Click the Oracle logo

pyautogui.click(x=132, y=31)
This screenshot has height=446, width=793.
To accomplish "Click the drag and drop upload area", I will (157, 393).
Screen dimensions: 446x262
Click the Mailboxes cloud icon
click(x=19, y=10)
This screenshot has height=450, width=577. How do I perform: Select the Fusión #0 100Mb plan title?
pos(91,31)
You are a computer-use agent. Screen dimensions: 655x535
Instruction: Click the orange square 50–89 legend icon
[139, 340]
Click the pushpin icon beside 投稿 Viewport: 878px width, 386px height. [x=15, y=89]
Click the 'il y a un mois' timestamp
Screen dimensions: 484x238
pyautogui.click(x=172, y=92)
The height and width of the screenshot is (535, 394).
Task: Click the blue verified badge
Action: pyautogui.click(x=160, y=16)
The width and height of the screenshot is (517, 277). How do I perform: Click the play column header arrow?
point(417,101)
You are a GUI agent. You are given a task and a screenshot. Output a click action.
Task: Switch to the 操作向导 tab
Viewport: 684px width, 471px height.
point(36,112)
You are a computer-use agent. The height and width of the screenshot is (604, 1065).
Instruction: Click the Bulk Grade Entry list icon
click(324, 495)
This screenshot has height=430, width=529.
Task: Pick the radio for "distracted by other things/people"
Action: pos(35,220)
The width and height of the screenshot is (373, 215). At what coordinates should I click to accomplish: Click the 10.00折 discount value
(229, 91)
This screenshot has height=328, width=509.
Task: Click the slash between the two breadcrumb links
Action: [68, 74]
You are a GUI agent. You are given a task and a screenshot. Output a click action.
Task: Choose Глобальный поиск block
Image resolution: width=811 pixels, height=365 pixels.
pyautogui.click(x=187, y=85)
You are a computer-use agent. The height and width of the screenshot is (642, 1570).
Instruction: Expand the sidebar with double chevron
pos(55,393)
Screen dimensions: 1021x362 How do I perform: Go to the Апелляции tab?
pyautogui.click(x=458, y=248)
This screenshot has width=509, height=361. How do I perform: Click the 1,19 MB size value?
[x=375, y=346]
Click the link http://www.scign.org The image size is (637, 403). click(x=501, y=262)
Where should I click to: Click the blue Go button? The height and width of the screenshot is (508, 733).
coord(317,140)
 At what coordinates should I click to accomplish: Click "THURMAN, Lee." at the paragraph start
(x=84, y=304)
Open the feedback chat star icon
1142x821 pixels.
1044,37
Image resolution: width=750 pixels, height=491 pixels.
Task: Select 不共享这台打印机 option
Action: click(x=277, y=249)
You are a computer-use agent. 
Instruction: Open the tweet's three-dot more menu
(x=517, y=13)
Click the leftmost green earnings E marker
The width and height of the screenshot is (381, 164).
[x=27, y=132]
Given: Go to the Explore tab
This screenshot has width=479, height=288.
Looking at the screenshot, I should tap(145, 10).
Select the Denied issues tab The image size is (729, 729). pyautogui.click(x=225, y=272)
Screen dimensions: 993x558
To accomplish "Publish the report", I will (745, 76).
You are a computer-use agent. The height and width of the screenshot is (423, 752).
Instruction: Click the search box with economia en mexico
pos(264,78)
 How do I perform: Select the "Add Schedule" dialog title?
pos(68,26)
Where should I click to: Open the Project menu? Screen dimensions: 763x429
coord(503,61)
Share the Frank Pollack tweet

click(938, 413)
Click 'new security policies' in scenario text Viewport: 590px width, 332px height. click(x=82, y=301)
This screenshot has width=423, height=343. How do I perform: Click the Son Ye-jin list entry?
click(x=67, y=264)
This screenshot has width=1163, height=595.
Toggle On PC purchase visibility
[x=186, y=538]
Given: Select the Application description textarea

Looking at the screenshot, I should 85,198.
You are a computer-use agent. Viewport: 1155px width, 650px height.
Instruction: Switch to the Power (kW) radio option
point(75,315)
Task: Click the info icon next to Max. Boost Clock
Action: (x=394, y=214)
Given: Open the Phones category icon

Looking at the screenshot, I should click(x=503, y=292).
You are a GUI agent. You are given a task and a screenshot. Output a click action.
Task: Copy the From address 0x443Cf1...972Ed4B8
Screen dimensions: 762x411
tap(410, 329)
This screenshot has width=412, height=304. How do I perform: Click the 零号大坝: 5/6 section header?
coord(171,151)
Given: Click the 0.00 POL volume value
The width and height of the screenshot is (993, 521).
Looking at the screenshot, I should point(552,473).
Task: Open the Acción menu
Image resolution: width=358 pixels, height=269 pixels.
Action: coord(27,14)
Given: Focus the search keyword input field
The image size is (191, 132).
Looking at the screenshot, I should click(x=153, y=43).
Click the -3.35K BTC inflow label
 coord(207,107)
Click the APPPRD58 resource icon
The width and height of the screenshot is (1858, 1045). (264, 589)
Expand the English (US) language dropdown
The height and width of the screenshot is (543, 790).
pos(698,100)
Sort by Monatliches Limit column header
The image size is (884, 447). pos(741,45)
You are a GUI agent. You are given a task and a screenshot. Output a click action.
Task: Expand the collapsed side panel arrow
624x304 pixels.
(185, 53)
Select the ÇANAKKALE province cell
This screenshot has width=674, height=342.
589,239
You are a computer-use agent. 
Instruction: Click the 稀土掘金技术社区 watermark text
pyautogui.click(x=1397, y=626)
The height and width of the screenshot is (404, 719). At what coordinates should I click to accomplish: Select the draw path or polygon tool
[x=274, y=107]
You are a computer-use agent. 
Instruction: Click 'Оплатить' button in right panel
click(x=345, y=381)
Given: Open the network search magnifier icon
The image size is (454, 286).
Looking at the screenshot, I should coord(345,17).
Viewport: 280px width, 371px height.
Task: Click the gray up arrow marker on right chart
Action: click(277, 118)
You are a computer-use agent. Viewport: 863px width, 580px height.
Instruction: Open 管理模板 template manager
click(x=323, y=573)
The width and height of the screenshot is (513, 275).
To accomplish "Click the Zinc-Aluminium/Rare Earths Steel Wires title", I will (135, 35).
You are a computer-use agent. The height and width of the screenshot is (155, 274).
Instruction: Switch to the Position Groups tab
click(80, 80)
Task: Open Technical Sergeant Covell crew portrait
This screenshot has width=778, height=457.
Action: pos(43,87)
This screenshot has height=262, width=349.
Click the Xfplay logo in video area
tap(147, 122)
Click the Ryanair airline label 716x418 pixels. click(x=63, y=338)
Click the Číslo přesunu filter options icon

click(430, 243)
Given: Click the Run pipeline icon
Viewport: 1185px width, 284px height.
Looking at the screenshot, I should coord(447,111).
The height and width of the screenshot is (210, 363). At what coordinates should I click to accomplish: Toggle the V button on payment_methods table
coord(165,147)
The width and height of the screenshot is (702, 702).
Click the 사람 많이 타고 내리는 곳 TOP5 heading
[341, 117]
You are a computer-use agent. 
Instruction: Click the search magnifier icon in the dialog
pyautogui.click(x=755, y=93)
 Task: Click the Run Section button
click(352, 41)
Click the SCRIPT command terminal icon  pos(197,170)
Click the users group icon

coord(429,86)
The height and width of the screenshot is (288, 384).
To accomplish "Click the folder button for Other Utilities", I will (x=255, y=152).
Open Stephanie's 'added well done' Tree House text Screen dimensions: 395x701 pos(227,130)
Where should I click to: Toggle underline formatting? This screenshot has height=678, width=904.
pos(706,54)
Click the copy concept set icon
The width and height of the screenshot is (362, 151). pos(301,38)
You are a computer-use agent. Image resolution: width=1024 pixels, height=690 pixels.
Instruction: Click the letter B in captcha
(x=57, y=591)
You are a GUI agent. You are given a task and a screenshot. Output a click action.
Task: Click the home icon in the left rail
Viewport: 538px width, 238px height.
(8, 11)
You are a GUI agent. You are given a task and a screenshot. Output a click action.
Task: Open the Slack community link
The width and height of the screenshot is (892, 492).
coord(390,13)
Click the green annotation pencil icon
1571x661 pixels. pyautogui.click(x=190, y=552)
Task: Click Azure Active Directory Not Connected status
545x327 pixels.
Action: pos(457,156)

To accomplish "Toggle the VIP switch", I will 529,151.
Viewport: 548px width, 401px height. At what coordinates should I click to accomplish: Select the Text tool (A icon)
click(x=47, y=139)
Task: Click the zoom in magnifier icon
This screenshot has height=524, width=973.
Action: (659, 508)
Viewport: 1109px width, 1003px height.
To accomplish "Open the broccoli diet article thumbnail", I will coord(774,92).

======

**WORK TO COMPLETE**.
Look through the data above and return exactly the lines from the one that contains "Task: Copy the" to the one that contains "Given: Click the 0.00 POL volume value", inclusive, with nothing else.

**SOLVED PROBLEM**.
Task: Copy the From address 0x443Cf1...972Ed4B8
Screen dimensions: 762x411
tap(410, 329)
This screenshot has width=412, height=304. How do I perform: Click the 零号大坝: 5/6 section header?
coord(171,151)
Given: Click the 0.00 POL volume value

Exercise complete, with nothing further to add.